Y, por último y no menos importante, hablamos de la relación platónica entre Rodrigo y Hailey. El maestro y la oboísta mantienen una química inexplicable, una relación más allá de la amistad, profunda y sincera. Música, atracción y comprensión más allá de las palabras. Los sentimientos, las miradas que se cruzan, las palabras que no se dicen. Rodrigo y Hailey se necesitan más que nunca, en busca de calma, un inicio para sus ambiciones, una respuesta a todas sus inquietudes. Sin embargo, las líneas deben ser aclaradas, a nivel personal y profesional. Y ya nada volverá a ser como antes. Una vez más, hay que agradecer a Gael García Bernal y a Lola Kirke la gran expresividad que le otorgan a sus personajes. Una mirada vale más que mil palabras. 

La temporada está aderezada con aquello que tan bien les funciona, una visión real del mundo profesional de la música, las excentricidades modernas que chocan con el mundo clásico y el desenfreno en un mundo de perfección. Además, esta temporada cuenta con la aparición del magnífico tenor Plácido Domingo, que realiza una divertida aparición que gustará a los espectadores, o la aparición del violinista Joshua Bell. Y como colofón, mucho ha dado que hablar la apasionada escena de amor de Monica Belluci, con la que las redes sociales ardieron. 

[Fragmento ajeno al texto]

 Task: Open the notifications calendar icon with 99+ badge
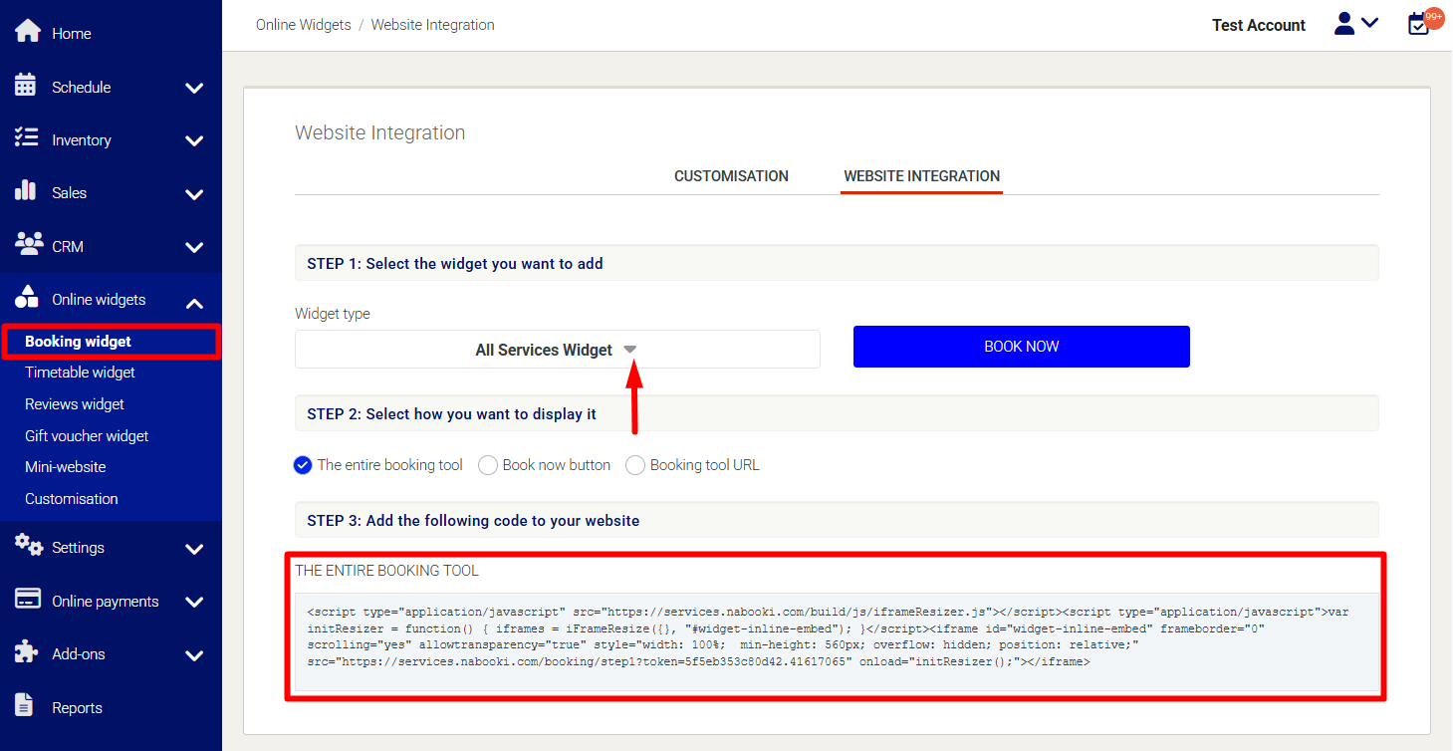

Las magníficas vistas de Venecia y la cosmopolita Nueva York, son el escenario perfecto para esta orquesta llena de magia, risas y esa agridulce realidad. Aún queda mucho por ver, muchos retos que superar. Aún queda mucho por descubrir de Rodrigo y un largo camino para la joven Hailey. Porque, la tercera temporada de ‘Mozart in the Jungle’ tiene un mensaje claro: “No te rindas”. Que siga la música.